> EXERCISE
Below this line is a set of entries; quote exactly the lines from the line that contains "1751x1155 pixels." to the line that contains "Click into the", both lines included.

> RECORD EXTRACTS
•••••

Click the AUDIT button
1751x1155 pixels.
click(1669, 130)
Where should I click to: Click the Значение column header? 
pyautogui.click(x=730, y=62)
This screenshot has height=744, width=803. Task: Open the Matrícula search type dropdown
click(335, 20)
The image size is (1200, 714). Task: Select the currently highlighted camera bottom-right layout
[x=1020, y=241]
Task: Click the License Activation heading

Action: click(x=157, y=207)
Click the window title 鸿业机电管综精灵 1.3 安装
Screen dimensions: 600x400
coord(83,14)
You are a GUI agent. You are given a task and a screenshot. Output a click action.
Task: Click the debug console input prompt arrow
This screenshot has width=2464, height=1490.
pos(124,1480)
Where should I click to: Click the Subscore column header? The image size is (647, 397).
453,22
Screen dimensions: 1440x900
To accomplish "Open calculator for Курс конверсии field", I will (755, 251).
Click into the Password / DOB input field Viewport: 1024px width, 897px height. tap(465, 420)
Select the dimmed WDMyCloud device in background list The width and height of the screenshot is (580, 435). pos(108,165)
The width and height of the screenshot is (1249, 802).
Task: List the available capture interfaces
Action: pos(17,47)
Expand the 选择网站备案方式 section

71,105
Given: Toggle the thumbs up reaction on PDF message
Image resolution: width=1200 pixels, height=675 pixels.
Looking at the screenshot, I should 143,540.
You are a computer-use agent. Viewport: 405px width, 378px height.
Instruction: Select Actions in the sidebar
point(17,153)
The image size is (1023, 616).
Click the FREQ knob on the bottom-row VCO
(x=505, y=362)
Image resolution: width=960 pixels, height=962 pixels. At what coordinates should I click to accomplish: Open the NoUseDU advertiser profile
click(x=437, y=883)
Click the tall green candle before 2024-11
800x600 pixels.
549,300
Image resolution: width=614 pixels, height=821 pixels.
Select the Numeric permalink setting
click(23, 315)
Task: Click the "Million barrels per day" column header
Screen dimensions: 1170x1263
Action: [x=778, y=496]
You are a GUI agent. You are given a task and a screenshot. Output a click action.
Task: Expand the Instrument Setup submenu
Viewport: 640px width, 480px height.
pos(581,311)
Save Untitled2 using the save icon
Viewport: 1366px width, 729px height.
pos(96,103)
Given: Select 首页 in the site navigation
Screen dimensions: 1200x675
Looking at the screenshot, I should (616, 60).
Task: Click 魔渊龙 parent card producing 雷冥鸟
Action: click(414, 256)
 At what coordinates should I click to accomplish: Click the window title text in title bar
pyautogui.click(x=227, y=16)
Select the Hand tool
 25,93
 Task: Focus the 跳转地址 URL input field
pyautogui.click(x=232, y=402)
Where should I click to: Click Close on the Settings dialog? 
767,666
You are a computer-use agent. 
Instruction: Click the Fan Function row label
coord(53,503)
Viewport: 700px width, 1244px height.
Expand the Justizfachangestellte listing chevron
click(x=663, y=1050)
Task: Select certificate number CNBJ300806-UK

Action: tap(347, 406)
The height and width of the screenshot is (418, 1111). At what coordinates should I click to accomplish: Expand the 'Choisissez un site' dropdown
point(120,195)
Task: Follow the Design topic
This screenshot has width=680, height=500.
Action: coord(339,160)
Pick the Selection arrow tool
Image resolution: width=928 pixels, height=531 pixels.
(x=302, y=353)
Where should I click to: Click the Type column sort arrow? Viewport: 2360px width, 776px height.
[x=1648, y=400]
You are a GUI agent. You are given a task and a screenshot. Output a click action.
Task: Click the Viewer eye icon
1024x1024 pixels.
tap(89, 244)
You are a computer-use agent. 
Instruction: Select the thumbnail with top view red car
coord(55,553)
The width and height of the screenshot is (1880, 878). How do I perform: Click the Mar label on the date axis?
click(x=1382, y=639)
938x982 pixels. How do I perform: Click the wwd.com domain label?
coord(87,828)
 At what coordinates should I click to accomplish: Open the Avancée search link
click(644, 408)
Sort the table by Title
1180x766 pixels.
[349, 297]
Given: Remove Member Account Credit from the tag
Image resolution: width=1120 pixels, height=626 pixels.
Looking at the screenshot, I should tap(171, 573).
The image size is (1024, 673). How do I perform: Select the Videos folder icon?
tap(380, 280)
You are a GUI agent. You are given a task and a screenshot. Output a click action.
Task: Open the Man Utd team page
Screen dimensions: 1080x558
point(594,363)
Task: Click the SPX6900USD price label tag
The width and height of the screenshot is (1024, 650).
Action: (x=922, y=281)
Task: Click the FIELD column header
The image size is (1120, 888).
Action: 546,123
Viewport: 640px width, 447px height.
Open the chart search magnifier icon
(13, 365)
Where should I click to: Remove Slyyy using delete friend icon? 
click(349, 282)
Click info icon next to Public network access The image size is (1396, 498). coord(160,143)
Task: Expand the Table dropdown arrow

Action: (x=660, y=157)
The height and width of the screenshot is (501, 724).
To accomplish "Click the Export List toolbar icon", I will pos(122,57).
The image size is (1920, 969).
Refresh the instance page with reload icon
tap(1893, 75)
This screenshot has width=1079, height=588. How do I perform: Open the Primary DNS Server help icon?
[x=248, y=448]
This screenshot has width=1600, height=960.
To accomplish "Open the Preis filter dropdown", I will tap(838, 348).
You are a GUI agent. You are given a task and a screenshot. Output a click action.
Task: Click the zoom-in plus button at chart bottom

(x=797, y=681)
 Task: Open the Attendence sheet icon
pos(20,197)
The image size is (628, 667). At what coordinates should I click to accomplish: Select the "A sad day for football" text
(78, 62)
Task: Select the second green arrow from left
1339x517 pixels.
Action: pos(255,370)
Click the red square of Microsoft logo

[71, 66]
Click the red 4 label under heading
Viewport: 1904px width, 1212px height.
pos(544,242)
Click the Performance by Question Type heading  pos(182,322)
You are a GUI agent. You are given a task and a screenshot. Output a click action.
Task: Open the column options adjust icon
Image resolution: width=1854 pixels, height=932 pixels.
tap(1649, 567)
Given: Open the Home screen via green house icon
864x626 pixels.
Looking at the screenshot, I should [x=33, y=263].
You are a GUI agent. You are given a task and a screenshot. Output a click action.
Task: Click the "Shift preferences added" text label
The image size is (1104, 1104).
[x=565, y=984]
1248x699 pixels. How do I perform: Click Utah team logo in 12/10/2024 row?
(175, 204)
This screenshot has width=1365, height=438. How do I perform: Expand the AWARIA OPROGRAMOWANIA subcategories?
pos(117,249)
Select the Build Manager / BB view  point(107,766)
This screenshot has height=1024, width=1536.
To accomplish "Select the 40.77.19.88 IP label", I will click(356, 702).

•••••

> ANSWER TO THIS EXERCISE
1751x1155 pixels.
click(1669, 130)
Where should I click to: Click the Значение column header? 
pyautogui.click(x=730, y=62)
This screenshot has height=744, width=803. Task: Open the Matrícula search type dropdown
click(335, 20)
The image size is (1200, 714). Task: Select the currently highlighted camera bottom-right layout
[x=1020, y=241]
Task: Click the License Activation heading

Action: click(x=157, y=207)
Click the window title 鸿业机电管综精灵 1.3 安装
Screen dimensions: 600x400
coord(83,14)
You are a GUI agent. You are given a task and a screenshot. Output a click action.
Task: Click the debug console input prompt arrow
This screenshot has width=2464, height=1490.
pos(124,1480)
Where should I click to: Click the Subscore column header? The image size is (647, 397).
453,22
Screen dimensions: 1440x900
To accomplish "Open calculator for Курс конверсии field", I will (755, 251).
Click into the Password / DOB input field Viewport: 1024px width, 897px height. tap(465, 420)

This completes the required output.